> **To do**
Wherever a line in the data below holds "agent", copy that line.
....
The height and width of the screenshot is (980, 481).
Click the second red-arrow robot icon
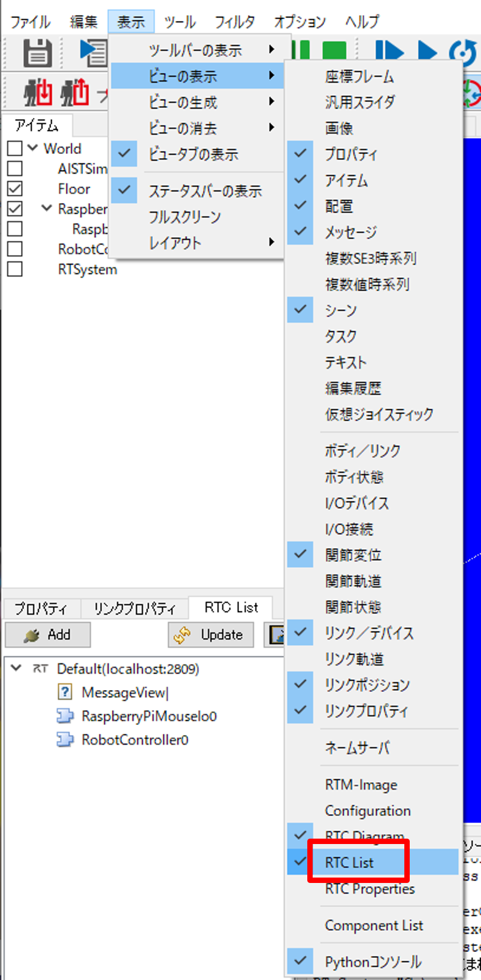75,93
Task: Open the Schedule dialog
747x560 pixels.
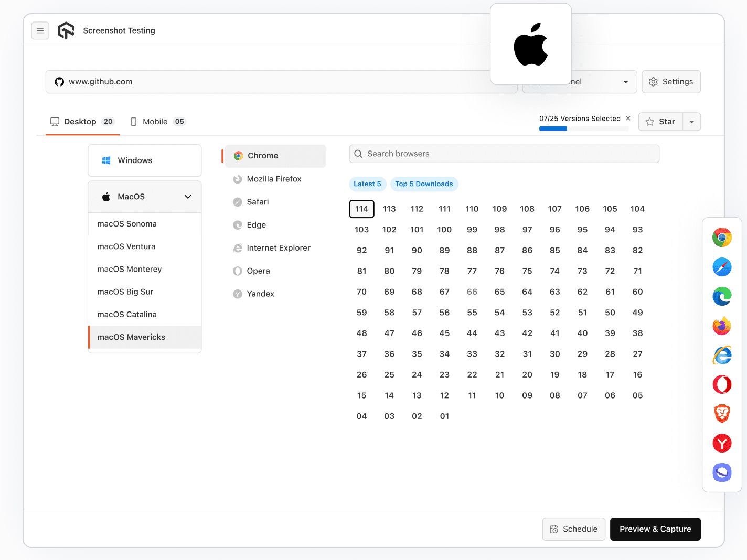Action: [573, 529]
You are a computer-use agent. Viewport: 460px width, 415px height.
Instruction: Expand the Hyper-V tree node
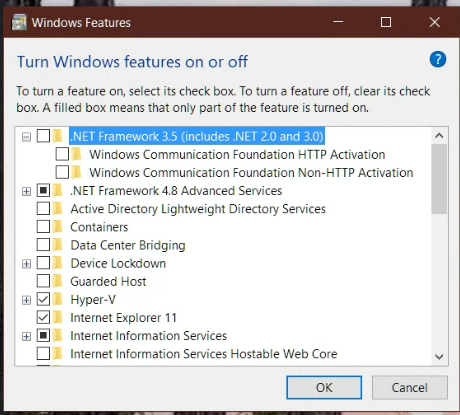(26, 300)
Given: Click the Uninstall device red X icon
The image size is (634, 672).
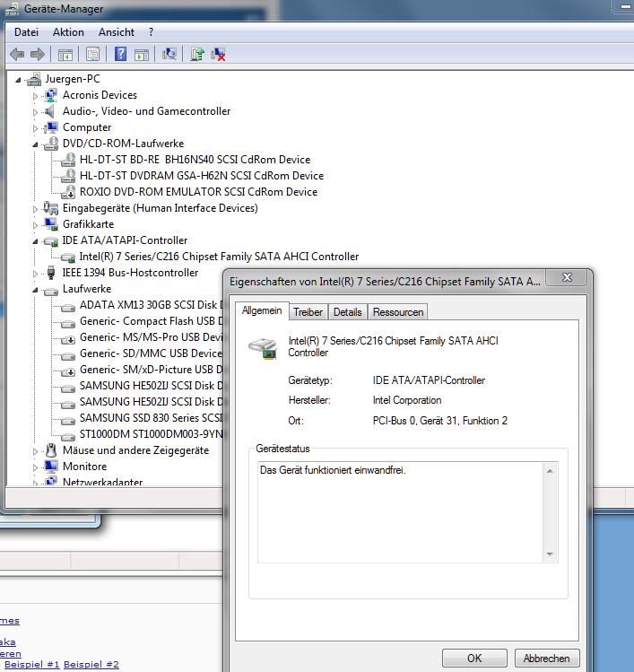Looking at the screenshot, I should tap(219, 54).
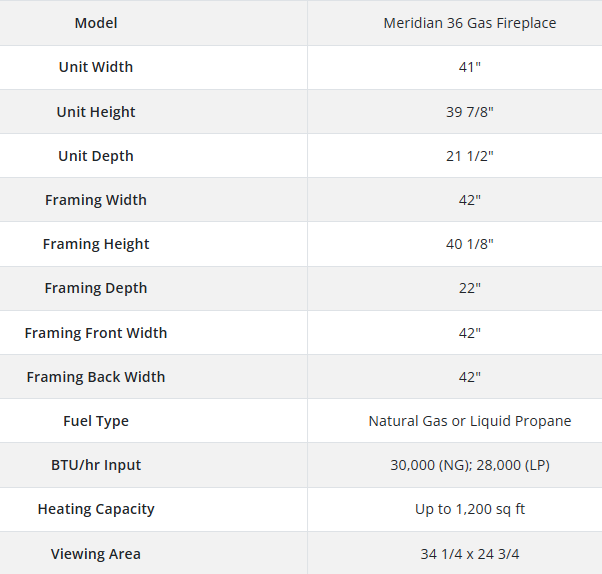
Task: Click the "Fuel Type" label cell
Action: 96,421
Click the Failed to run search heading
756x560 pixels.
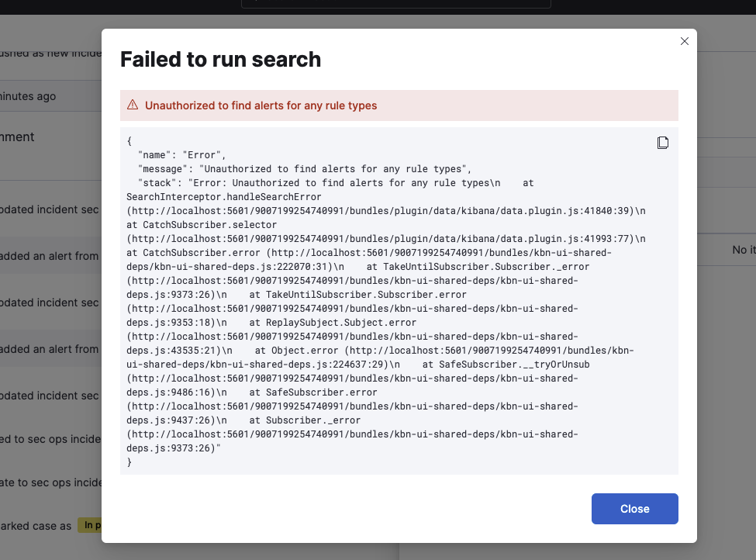220,59
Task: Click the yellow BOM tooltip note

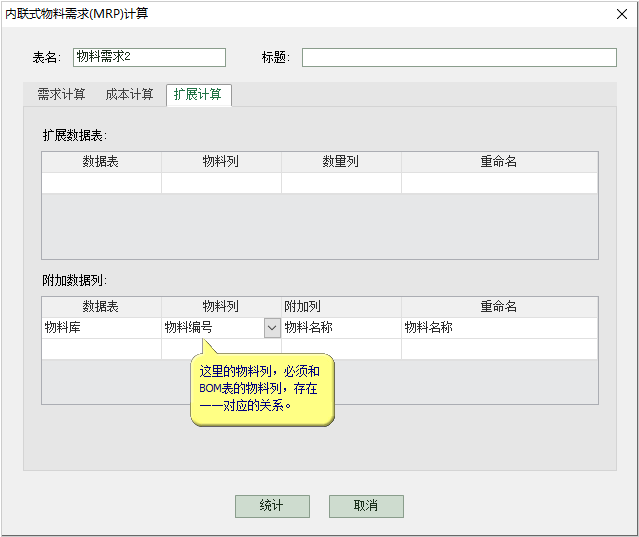Action: pyautogui.click(x=261, y=389)
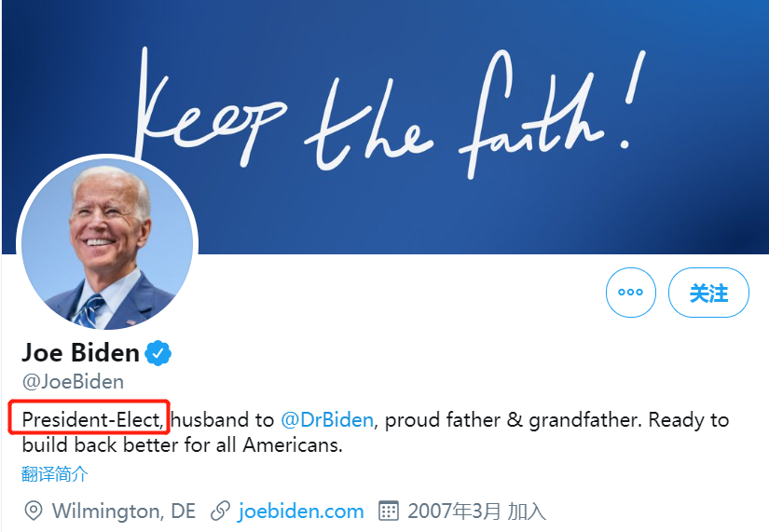This screenshot has width=769, height=532.
Task: Click "build back better for all Americans" line
Action: coord(182,445)
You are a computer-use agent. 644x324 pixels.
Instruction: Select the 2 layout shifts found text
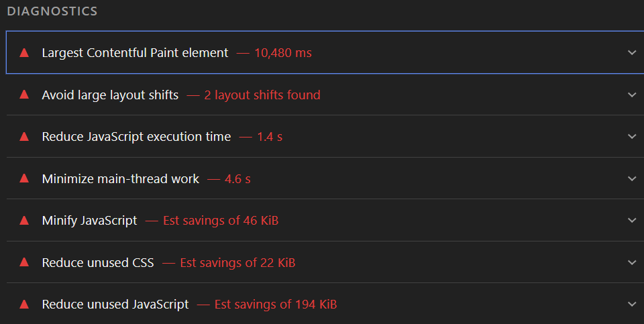point(262,95)
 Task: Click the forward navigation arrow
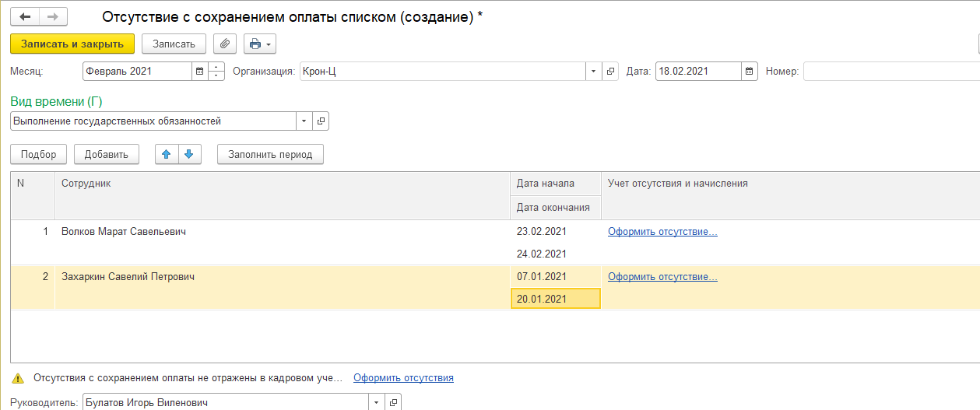(53, 16)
....
> **Answer for the task**
You are a computer-use agent. Viewport: 460px width, 415px height.
You are a computer-use agent. 644x324 pixels.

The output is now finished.